EX-5.1 5 file003.htm OPINION OF MINTZ, LEVIN, COHN, FERRIS, POPEO, P.C.







MINTZ LEVIN   |  Boston                                 Chrysler Center
COHN FERRIS   |  New York                               666 Third Avenue
GLOVSKY AND   |  Washington                             New York, New York 10017
POPEO PC      |  Reston                                 212 935 3000
                 New Haven                              212 983 3115 fax
                                                        www.mintz.com




                                                          January __, 2005

Majesco Holdings Inc.
160 Raritan Center Parkway
Edison, New Jersey  08837

     Re:  Registration Statement on Form S-1, as amended, File No. 333-120103

Ladies and Gentlemen:

We have acted as counsel to Majesco Holdings Inc., a Delaware corporation (the
"Company"), in connection with the public offering of up to 4,222,176 shares of
common stock of the Company (which includes 540,000 shares subject to an
over-allotment option) (the "Shares") to be issued by the Company pursuant to
the Registration Statement on Form S-1, as amended, File No. 333-120103 (the
"Registration Statement")

This opinion is being furnished in accordance with the requirements of Item
601(b)(5) of Regulation S-K under the Securities Act of 1933, as amended (the
"Act").

In connection with this opinion, we are familiar with the proceedings taken by
the Company in connection with the authorization, issuance and sale of the
Shares, and for purposes of this opinion, have assumed such proceedings will be
timely completed in the manner presently proposed. In addition, we have made
such legal and factual examinations and inquiries, including an examination of
originals or copies certified or otherwise identified to our satisfaction of
such documents, corporate records and instruments, as we have deemed necessary
or appropriate for purposes of this opinion.
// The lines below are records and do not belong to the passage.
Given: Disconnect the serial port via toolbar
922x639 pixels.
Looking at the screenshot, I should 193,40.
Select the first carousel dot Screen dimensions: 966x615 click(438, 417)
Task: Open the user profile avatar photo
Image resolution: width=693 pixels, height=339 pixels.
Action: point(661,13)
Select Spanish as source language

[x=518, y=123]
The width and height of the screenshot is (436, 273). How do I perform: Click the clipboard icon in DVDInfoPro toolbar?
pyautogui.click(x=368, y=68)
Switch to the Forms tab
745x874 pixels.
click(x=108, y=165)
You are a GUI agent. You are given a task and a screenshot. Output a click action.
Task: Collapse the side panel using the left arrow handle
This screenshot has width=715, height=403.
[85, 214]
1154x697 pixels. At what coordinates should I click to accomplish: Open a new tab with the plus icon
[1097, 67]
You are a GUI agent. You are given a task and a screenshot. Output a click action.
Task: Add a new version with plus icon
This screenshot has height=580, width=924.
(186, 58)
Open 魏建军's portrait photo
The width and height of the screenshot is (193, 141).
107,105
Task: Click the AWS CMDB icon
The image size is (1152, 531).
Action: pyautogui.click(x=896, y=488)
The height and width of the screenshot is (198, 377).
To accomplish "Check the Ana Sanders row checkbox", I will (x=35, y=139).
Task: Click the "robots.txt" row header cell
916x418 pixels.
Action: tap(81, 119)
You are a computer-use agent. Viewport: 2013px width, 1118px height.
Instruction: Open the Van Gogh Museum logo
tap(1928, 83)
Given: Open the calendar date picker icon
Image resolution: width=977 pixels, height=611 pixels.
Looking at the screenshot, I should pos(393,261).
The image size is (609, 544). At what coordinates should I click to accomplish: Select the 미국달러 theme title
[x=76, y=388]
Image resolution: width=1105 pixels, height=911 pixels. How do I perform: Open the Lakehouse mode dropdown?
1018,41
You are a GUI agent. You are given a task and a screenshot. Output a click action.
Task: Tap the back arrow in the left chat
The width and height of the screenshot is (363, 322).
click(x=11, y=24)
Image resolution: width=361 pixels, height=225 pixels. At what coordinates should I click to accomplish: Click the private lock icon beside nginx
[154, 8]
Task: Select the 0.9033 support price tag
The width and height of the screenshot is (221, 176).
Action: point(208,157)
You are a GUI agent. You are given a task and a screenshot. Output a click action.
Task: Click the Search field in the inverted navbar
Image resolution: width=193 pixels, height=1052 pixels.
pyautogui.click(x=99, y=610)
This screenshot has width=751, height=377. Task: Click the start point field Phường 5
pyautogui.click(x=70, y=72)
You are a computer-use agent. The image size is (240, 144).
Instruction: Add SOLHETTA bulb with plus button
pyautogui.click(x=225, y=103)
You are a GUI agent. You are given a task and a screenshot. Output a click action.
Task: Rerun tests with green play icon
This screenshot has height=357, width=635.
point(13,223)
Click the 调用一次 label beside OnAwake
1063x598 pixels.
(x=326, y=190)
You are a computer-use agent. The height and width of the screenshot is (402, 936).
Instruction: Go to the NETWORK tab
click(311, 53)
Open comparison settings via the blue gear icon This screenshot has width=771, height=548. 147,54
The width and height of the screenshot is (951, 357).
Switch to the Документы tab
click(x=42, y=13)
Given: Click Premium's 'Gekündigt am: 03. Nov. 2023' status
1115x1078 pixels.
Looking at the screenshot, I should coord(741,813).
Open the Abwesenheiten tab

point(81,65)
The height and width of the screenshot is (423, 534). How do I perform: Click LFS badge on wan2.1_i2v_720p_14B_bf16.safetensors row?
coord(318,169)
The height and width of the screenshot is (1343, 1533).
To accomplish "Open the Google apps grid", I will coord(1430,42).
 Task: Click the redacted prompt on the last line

In our examination, we have assumed the genuineness of all signatures, the legal
capacity of natural persons, the authenticity of all documents submitted to us
as originals, the conformity to original documents of all documents submitted to
us as certified, photostatic or facsimile copies and the authenticity of the
originals of such copies.

Based upon the foregoing, we are of the opinion that when (i) specifically
authorized for issuance by the Company's Board of Directors or an authorized
committee thereof (the "Authorizing Resolutions"), (ii) the Registration
Statement has become effective under the Act,




MINTZ, LEVIN, COHN, FERRIS, GLOVSKY AND POPEO, P.C.


January __, 2005
Page 2


(iii) the terms of the sale of the Shares have been duly established in
conformity with the Company's Certificate of Incorporation and By-laws and (iv)
the Shares have been issued, delivered and sold as contemplated by the
Registration Statement, the Shares will have been duly authorized and will be
validly issued, fully paid and nonassessable.

Our opinion is limited to the General Corporation Laws of the State of Delaware
and the United States Federal Laws, and we express no opinion with respect to
the laws of any other jurisdiction. To the extent that any applicable document
is stated to be governed by the laws of another jurisdiction, we have assumed
for purposes of this opinion that the laws of such jurisdiction are identical to
the state laws of the State of Delaware.






MINTZ, LEVIN, COHN, FERRIS, GLOVSKY AND POPEO, P.C.


January __, 2005
Page 3


Please note that we are opining only as to the matters expressly set forth
herein, and no opinion should be inferred as to any other matters. This opinion
is based upon currently existing statutes, rules, regulations and judicial
decisions, and we disclaim any obligation to advise you of any change in any of
these sources of law or subsequent legal or factual developments which might
affect any matters or opinions set forth herein.

We understand that you wish to file this opinion as an exhibit to the
Registration Statement, and we hereby consent thereto. We also consent to the
reference to our firm contained under the heading "Legal Matters" in the
Registration Statement.

                                              Very truly yours,


                                              Mintz, Levin, Cohn, Ferris,
                                              Glovsky and Popeo, P.C.